The Reuters report on PERF continues in the cop-bashing vein:

The chiefs said that even though a police shooting might be ruled justifiable under law, they had to hold officers to higher moral and ethical standards to satisfy the community.

“All it takes is one that doesn’t do the right thing, and we need to step up and separate that officer from employment and pursue criminal charges. We had a frank discussion about the leadership it takes to do that,” said [Dallas Police Chief David] Brown.

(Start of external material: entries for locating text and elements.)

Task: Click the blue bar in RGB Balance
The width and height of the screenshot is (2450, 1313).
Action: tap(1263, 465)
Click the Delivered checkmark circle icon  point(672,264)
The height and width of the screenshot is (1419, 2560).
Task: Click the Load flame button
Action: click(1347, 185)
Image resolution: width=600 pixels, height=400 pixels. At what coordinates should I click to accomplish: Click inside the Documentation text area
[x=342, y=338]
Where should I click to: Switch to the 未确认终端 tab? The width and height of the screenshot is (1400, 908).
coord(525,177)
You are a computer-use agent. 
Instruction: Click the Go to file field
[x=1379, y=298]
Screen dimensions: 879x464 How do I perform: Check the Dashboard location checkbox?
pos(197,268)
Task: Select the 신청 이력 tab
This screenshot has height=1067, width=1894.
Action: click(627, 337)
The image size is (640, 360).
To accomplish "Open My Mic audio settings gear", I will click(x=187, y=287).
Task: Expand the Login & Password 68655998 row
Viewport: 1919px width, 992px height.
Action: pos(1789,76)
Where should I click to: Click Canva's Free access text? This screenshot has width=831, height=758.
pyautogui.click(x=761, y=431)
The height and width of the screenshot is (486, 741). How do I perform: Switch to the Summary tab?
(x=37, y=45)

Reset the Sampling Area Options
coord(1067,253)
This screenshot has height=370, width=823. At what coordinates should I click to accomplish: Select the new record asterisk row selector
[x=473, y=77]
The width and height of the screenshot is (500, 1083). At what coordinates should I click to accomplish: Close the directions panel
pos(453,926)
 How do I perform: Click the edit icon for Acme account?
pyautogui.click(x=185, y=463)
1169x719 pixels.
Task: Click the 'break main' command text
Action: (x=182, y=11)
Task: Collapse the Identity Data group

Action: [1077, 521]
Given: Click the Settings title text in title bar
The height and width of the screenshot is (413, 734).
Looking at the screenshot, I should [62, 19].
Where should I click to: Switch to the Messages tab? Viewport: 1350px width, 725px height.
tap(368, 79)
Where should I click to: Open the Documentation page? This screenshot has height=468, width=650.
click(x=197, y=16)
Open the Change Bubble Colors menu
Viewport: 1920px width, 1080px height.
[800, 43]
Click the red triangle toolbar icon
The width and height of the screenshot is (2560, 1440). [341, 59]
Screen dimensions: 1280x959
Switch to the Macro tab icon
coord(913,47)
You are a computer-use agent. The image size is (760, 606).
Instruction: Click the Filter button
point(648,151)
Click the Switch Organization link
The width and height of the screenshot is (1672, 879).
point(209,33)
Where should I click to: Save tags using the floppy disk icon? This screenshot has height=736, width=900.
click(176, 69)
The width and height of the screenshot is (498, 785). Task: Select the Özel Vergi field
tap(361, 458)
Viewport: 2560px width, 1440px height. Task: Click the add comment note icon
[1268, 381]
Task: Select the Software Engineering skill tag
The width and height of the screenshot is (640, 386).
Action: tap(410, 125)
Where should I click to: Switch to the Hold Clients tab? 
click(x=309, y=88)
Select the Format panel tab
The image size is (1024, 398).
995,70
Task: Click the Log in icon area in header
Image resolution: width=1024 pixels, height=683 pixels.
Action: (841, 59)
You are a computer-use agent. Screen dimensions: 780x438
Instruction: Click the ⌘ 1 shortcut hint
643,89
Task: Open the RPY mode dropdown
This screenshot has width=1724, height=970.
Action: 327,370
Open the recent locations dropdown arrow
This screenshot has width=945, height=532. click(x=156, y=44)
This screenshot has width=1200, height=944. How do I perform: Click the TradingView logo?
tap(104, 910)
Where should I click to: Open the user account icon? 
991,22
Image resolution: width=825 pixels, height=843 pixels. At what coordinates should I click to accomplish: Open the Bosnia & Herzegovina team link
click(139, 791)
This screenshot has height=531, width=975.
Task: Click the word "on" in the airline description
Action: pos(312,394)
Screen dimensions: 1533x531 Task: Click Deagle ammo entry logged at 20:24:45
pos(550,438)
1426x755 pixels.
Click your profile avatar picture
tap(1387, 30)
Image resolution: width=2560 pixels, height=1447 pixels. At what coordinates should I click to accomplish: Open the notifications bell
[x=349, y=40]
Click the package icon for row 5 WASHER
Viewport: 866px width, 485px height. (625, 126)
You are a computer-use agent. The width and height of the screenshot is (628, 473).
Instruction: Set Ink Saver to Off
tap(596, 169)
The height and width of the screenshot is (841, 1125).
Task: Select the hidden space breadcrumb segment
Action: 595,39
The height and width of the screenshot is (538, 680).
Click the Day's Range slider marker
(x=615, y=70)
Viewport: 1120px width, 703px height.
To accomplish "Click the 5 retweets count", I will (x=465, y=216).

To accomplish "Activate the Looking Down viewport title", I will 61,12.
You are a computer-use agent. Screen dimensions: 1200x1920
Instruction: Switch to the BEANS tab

So in order to “satisfy the community,” Chief Brown would subject the cops under him to the “moral and ethical standards” of the protestors marching in the streets — in other words, to the moral and ethical standards of Al Sharpton.  Police in Dallas who serve under Chief Brown should take note: no longer will you be judged based on the law itself: you will be judged based on what “the community” demands, or more precisely what Al Sharpton demands.

Note that the chiefs of PERF did not decide that they themselves needed to do anything differently.  Instead, they sloughed off all responsibility for crises like the one in Ferguson on men and women low in the ranks.  This sort of behavior from putative leaders is a disgrace and a complete inversion of what leadership is supposed to entail, but it also should not be a surprise.  In cities like Chicago, where PERF was meeting, the Chief of Police is a corrupt ally of Mayor Rahm Emmanuel; in Dallas, Chief Brown has a similarly problematic reputation.